Building superintelligence is fundamentally a tractable machine learning problem.

Their approach to build superintelligence is the following:
Step 1 – Develop a scalable training recipe for unbounded iterative intelligence improvements
Step 2 – Use more compute to scale their efforts and iteratively improve intelligence to go beyond human performance

They are working on techniques that can reliably supervise AI systems much smarter than humans.

Earlier this year, they released Cogito v1 models, where they talked about using Iterated Distillation & Amplification (IDA) as a promising research direction for general superintelligence. Their main focus was to provide a training signal which is not upper bounded by overseer intelligence.

They focused on self-improvement via distillation.
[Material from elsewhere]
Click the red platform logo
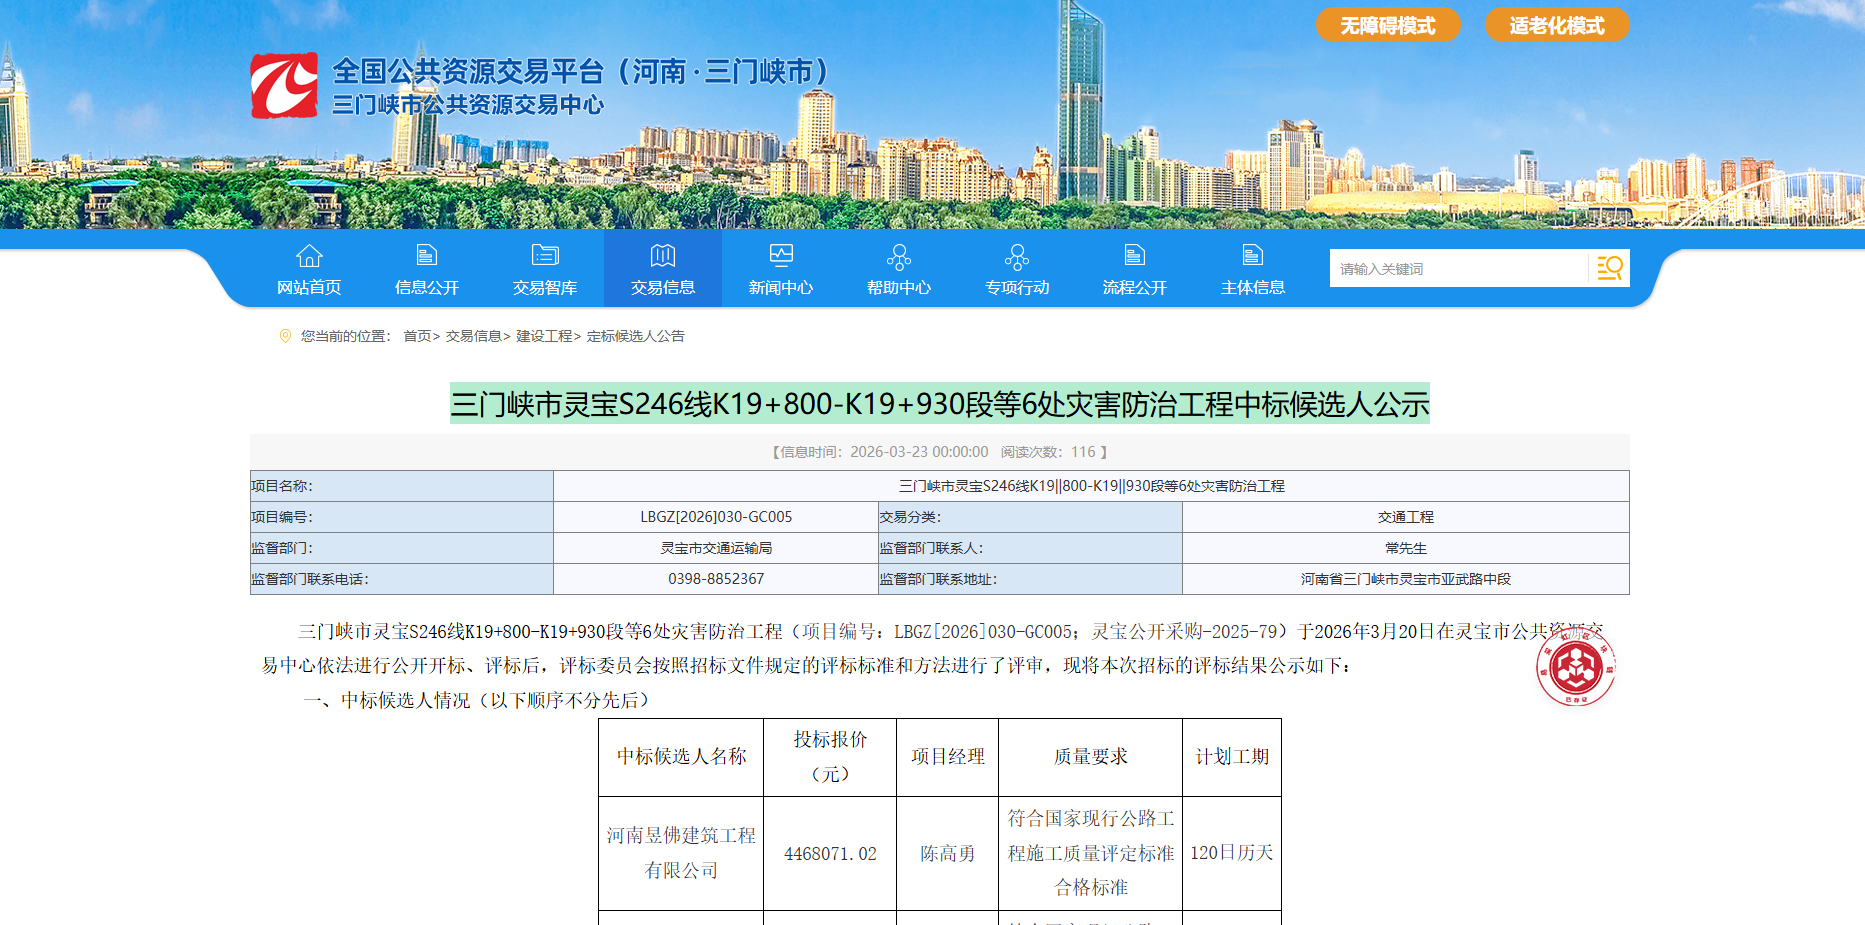 [284, 86]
Continuous Improvement Towards Superintelligence

Super-human performance has been achieved in multiple narrow domains (chess, Go and poker), via the same two-step loop:

Inference-time reasoning – which spends compute to search for a solution
Iterative policy improvement – which distills the discoveries of that search back into the model’s parameters. As a result, the next search starts closer to the goal

AlphaGo exemplifies the pattern: Monte-Carlo Tree Search (MCTS) generates an improved policy from each game, and the policy-and-value network is retrained on those visit counts.

LLMs can be thought of as a similar system but less structured.

They think they can complete the improvement loop and drive iterative intelligence improvements with a second important step: iterative policy improvement.

They distill the reasoning process back to the model parameters so that the model has a stronger prior.

They use inference time reasoning in a way which can make the model better.

The model should be able to directly guess the results of running reasoning (without actually doing the reasoning) and anticipate the outcome of its own reasoning process.

Although recent LLMs have made progress on reasoning, most improvements have been driven by scaling reasoning length without upgrading the model’s intelligence prior.

Instead of using more compute to search more, they want more accurate intuition of how to look for the right answer.

Cognito 2 is or may be a step toward technical breakthroughs in iterative policy improvement.

They believe that hillclimbing on iterative policy improvement will pave the way for significantly improved model capabilities beyond what added search (via reasoning tokens) alone can unlock.